Although the growth rate of coal slows from the breakneck pace of the last decade, global coal consumption by 2017 stands at 4.32 billion tonnes of oil equivalent (btoe), versus around 4.40 btoe for oil, based on IEA medium-term projections. The IEA expects that coal demand will increase in every region of the world except in the United States, where coal is being pushed out by natural gas.
- Coal demand is growing everywhere but the United States. The trend of the last decade continued in 2011, with coal supplying near half of the incremental primary energy supply globally. Coal demand grew 4.3% in 2011, or 304 million tonnes (mt). Chinese demand grew by 233 mt. The only region where coal demand declined was the United States. That drop is neither policy-driven nor a consequence of recession but rather the result of the availability of cheap gas.

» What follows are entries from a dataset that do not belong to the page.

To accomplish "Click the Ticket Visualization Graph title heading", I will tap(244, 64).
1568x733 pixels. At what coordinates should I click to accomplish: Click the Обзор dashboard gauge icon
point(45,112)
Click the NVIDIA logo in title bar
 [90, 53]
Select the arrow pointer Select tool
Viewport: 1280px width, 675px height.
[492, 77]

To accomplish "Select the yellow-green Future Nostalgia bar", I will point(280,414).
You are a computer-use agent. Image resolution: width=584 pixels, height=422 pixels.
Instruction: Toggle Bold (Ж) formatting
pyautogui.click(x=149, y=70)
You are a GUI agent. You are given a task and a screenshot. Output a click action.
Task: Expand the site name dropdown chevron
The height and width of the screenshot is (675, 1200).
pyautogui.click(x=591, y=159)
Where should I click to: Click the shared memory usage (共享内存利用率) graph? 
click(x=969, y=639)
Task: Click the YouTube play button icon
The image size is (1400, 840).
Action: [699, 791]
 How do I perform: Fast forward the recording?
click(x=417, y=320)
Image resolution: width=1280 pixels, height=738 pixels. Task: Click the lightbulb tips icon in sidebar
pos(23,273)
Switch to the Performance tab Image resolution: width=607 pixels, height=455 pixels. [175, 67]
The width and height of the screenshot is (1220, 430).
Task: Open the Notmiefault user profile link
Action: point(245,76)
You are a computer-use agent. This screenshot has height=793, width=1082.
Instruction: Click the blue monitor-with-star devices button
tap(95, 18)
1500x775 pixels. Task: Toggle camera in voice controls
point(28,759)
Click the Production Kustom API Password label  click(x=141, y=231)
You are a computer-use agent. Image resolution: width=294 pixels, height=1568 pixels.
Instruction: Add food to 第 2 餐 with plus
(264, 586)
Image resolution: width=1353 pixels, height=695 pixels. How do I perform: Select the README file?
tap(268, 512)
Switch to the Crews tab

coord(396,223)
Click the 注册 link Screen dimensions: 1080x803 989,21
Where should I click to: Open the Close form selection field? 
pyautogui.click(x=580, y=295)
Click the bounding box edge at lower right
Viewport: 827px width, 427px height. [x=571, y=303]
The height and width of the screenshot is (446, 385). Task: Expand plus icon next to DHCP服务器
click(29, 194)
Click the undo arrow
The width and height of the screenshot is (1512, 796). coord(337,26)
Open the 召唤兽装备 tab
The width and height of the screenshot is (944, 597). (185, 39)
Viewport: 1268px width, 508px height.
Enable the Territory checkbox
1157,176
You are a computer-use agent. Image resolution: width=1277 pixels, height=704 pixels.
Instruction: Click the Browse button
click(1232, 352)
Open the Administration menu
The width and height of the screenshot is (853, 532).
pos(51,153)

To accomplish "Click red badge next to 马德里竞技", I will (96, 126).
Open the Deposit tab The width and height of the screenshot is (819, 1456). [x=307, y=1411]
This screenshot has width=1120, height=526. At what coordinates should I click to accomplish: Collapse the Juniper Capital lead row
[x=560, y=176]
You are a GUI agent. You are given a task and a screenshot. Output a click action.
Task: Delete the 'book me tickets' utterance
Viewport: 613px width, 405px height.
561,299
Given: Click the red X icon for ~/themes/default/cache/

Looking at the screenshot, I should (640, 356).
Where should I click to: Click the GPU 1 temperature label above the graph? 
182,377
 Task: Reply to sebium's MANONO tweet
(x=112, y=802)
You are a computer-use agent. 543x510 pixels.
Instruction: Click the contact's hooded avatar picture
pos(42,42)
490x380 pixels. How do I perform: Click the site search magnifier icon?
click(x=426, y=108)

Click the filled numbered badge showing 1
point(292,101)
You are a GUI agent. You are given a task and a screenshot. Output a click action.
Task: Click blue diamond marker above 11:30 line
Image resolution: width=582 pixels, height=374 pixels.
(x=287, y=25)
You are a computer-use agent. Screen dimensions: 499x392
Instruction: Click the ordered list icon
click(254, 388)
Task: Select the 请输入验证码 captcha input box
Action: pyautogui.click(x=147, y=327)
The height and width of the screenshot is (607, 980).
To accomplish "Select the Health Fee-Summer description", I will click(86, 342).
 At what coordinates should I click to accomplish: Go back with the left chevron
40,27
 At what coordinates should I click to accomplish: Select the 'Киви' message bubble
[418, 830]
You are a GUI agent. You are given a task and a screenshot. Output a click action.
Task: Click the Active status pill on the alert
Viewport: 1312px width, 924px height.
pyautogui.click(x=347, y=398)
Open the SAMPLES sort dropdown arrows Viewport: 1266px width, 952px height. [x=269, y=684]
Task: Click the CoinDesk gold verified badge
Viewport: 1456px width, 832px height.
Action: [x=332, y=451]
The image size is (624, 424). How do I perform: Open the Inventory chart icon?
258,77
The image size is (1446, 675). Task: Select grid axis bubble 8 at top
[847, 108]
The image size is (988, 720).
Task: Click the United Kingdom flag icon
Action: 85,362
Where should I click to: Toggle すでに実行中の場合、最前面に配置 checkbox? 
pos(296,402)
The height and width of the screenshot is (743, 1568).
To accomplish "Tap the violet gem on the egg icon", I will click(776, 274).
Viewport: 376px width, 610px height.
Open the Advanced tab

- Even though coal demand growth is slowing, coal’s share of the global energy mix is still rising, and by 2017 coal will come close to surpassing oil as the world’s top energy source. The world will burn around 1.2 billion more tonnes of coal per year by 2017 compared with today. That’s more than the current annual coal consumption of the United States and Russia combined.
- China has become the largest coal importer in the world. In 2009, China became a net coal importer for the first time. In 2011, it became the largest coal importer, surpassing Japan, which had held the position for decades. Chinese imports (including Hong Kong) reached 204 mt in 2011 and they continued to grow in 2012.
It seems a bit churlish of environmentalists to attack fracking, since cheap natural gas produced by that technology is doing more to lower U.S. carbon emissions than all of the expensive solar and wind power combined.